Normal Results on D-Dimer Testing Can Safely Rule out Deep Vein Thrombosis

A simplified approach of an initial stand-alone D-dimer test followed by a single whole-leg compression ultrasound (CUS) in D-dimer positive patients can effectively and safely rule out deep vein thrombosis (DVT) in outpatients with a failure rate of <1%, a study in Blood Advances suggests.

According to the study’s lead author, Synne Fronas, MD, of the University of Oslo and the Østfold Hospital Trust in Norway, using D-dimer as the initial step and conducting a single whole-leg CUS in only patients with positive D-dimer can simplify the diagnostic workup of DVT in outpatients. “We believe it is faster, easier, and less user-dependent than including a clinical prediction model,” Dr. Fronas told ASH Clinical News when asked about the study’s testing algorithm. “On a system level, there will be fewer unnecessary ultrasound examinations because not all patients are referred – only the ones with positive D-dimer.”

Commonly, DVT evaluation consists of three elements: a pretest probability assessment, D-dimer test, and ultrasound examination of the leg. The first element, pretest probability assessment, involves checking for common signs and symptoms of DVT and risk factors. “If the patient gets a high-risk score, he or she is referred directly for ultrasound without considering D-dimer, whereas the rest of the patients only do ultrasound if D-dimer is positive,” explained Dr. Fronas. “In our study, we omitted the first item of clinical pretest probability assessment and used D-dimer as the sole test to decide whether the patient should be referred for ultrasound. Patients with positive D-dimer were referred, whereas patients with negative D-dimer were not.”

The Rivaroxaban for Scheduled Work-up of DVT (Ri-Schedule) study, which was designed to assess the safety of rivaroxaban in the pre-diagnosis phase of DVT, included 1,397 consecutive outpatients who were referred from primary care to the emergency department at a hospital in Norway between 2015 and 2018 for suspected first or recurrent DVT. All participants underwent D-dimer testing.

“We believe [initial D-dimer testing] is faster, easier, and less user-dependent than including a clinical prediction model.”

—Synne Fronas, MD

A total of 982 patients (70.3%) had a positive D-dimer, defined as D-dimer levels of ≥0.5 mcg/mL fibrinogen-equivalent units, and were referred for whole-leg CUS. Patients with negative D-dimer (n=415; 29.7%) and no or negative CUS were subsequently followed for up to 3 months to assess the rate of venous thromboembolism (VTE).

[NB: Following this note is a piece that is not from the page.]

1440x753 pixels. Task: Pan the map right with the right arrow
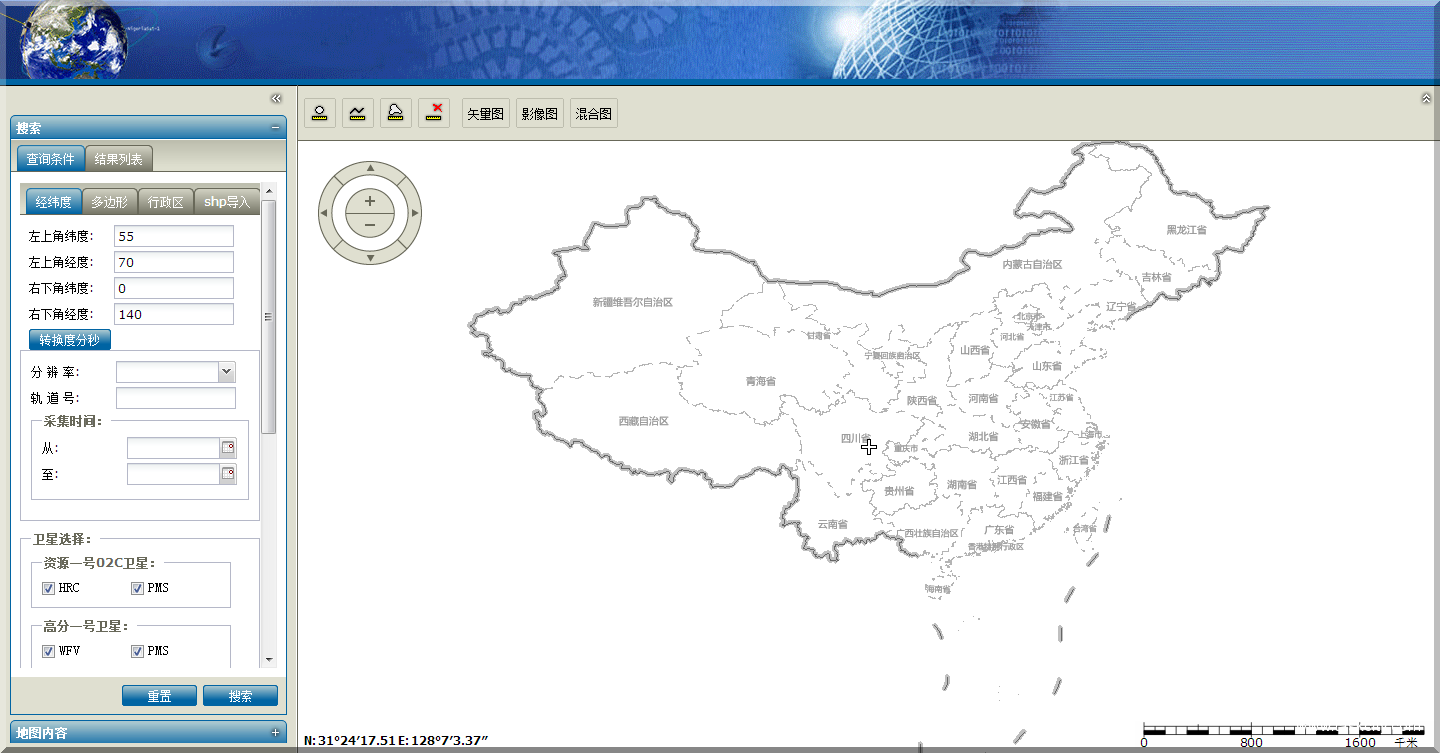415,213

The failure rate of stand-alone D-dimer testing (the study’s primary endpoint) was defined as the proportion of patients with a baseline negative D-dimer level who developed VTE or died of an unknown cause that was possibly related to VTE within 3 months of follow-up. The failure rate of whole-leg CUS was defined as the proportion of patients with normal baseline CUS who developed VTE or died of an unknown cause that was possibly related to VTE within the 3-month follow-up period.

The median age of the patient population was 64 years, and 55% of the patients were women. Overall, patients had a median symptom duration of 7 days. A diagnosis of DVT was made in 277 patients (19.8%).

Six patients in whom DVT was ruled out at baseline because of a negative D-dimer and/or normal CUS were diagnosed with DVT within the 3-month follow-up period, corresponding to a failure rate of 0.5%.

Looking at the stand-alone D-dimer test, three of the 415 patients with negative D-dimer at baseline received a DVT diagnosis, representing a failure rate of 0.7% for the D-dimer stand-alone test. Among the 698 patients with a normal CUS at baseline, three were diagnosed with DVT during the next 3 months, corresponding to a failure rate of 0.4%.

Forty-three patients underwent CUS despite a negative D-dimer at baseline, which was most often related to strong suspicion of DVT due to specific symptoms or signs. “In the event of low [clinical pretest probability], physicians might be more inclined not to refer the patient for CUS despite positive D-dimer, or to dismiss an uncertain radiologic finding,” Dr. Fronas and coauthors wrote. “However, when performed correctly, falsely interpreted CUS examinations for first DVT are rare.”

Limitations of this study included its single-center design and the inclusion of only outpatients, which the investigators suggest could limit the generalizability of the findings to other settings, such as the emergency department or inpatient hospital. The researchers also used only one D-dimer assay, which limits generalizability across other assays, including point-of-care devices.

Study authors report relationships with Bayer, which sponsored this trial.

Reference

Fronas SG, Jørgensen CT, Dahm AEA, et al. Safety of a strategy combining D-dimer testing and whole-leg ultrasonography to rule out deep vein thrombosis. Blood Adv. 2020;4(20):5002-5010.